Brooks sent both Officer Tremblay and Lieutenant Sullivan a
spreadsheet identifying calls from 184 Church Street tenants
to BPD, including the name of each tenant involved in each
call, regardless of whether he or she was the caller.
Plaintiffs name was included in this list. The spreadsheet
described the subject matter of the calls between May 1 and
August 31, 2015 as "mental health issues, suspicious
events, threats/harassment, ordinance violations,
disturbances, general calls for assistance, drug sales,
disorderly conduct, intoxication, vandalism, compliance
checks, assault, larceny, welfare checks, domestic
disturbances, violations of conditions of release, ... or
drug overdoses." (Doc. 1 at 9, ¶57.)
about September 4, 2015, Lieutenant Sullivan asked Director
of Burlington Code Enforcement William Ward to review the
spreadsheet to determine if there was a "code
angle" that could be used to "reduce calls"
coming from tenants of 184 Church Street. Id. at 9,
¶¶ 55-56 (internal quotation marks omitted). On
December 22, 2015, BPD Community Affairs Liaison Lacey-Ann
Smith emailed Director Ward an updated spreadsheet, which
indicated call type, call date/time, call duration, and the
names and addresses of the callers. The spreadsheet also
included "internal BPD server internet links to BPD
incident reports for each call[, ]" which allowed
Director Ward to access the related BPD incident reports.
Id. at 9-10, ¶¶ 60-61. Director Ward
responded that he "definitely [could] work on it"
and advised that he planned to send a letter to S&B
regarding the tenants' calls for BPD assistance.
Id. at 10, ¶ 63. Ms. Smith, in turn, stated
that she would inform BPD Chief Brandon del Pozo of this
plan. Thereafter, on several occasions in 2015 and in January
of 2016, Ms. Smith contacted S&B and requested that
S&B take action to eliminate or to reduce the calls from
184 Church Street tenants for BPD assistance.
February 4, 2016, Director Ward sent the following letter to
S&B's representative, Joseph Handy:
RE: 184 Church Street
Dear Mr. Handy:
I am writing to notify you that your property at 184 Church
Street has been identified as a problem property based on
police calls for service and Code Enforcement complaints.

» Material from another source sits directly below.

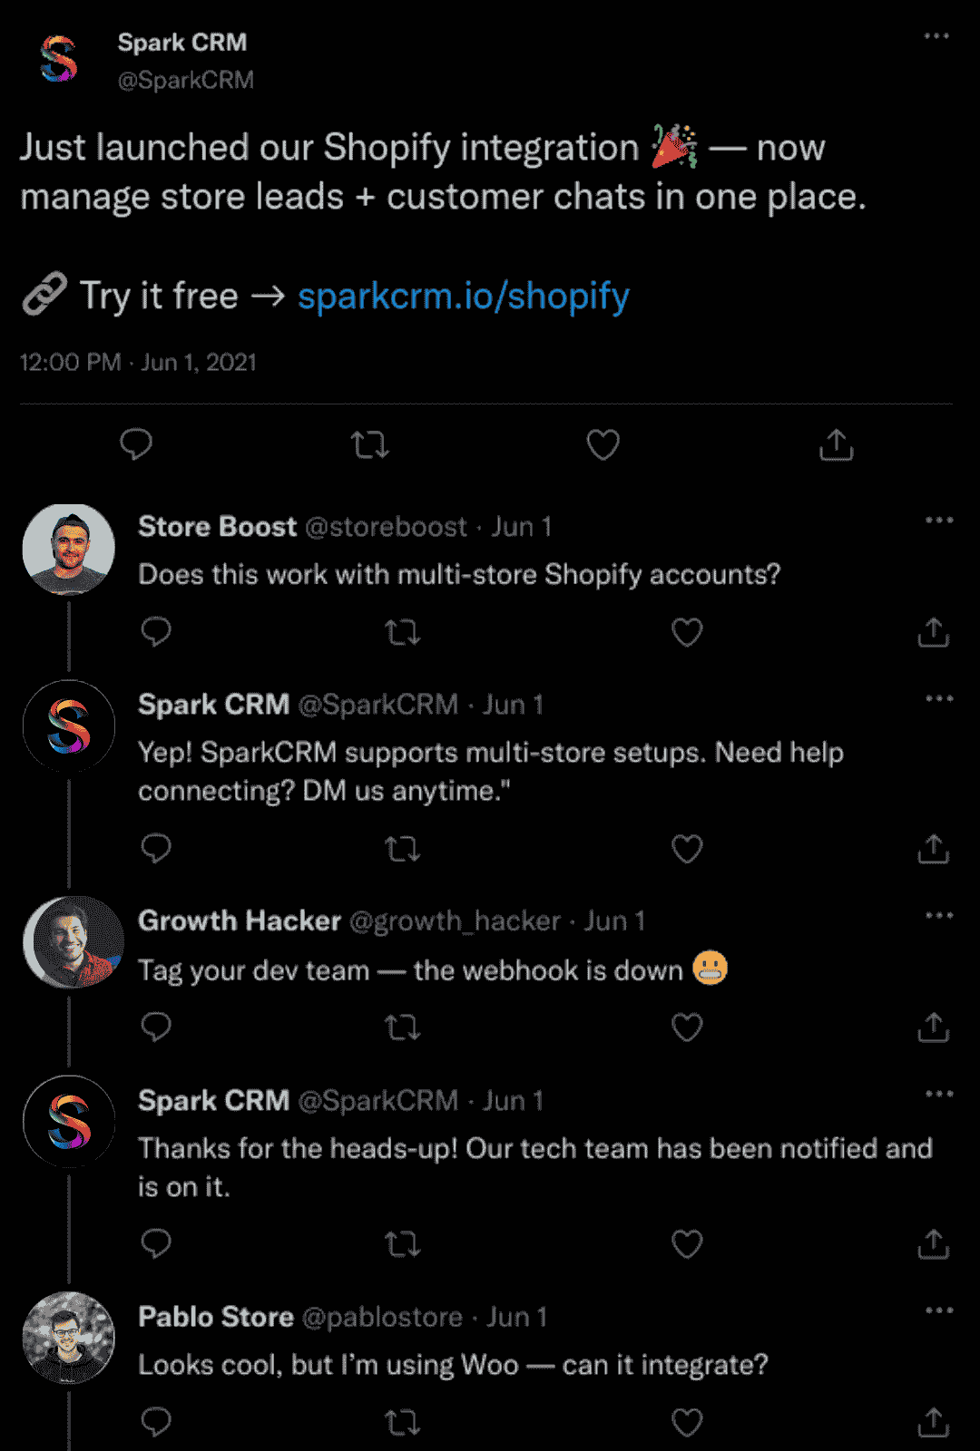This screenshot has width=980, height=1451.
Task: Share the main tweet via the share icon
Action: click(x=835, y=444)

Problem properties are generally identified as any property
where several incidents requiring city intervention occur
within a designated time frame.
The Burlington Police Department has recorded over 140
incidents at 184 Church Street between January 1, 2015 and
December 31, 2015. The Code Enforcement Department has 7
documented incidents at this property over the same period.
The police calls for service include general disturbances,
noise disturbances, disorderly conduct, intoxication
incidents, trespassing, vandalism, simple assault, [and]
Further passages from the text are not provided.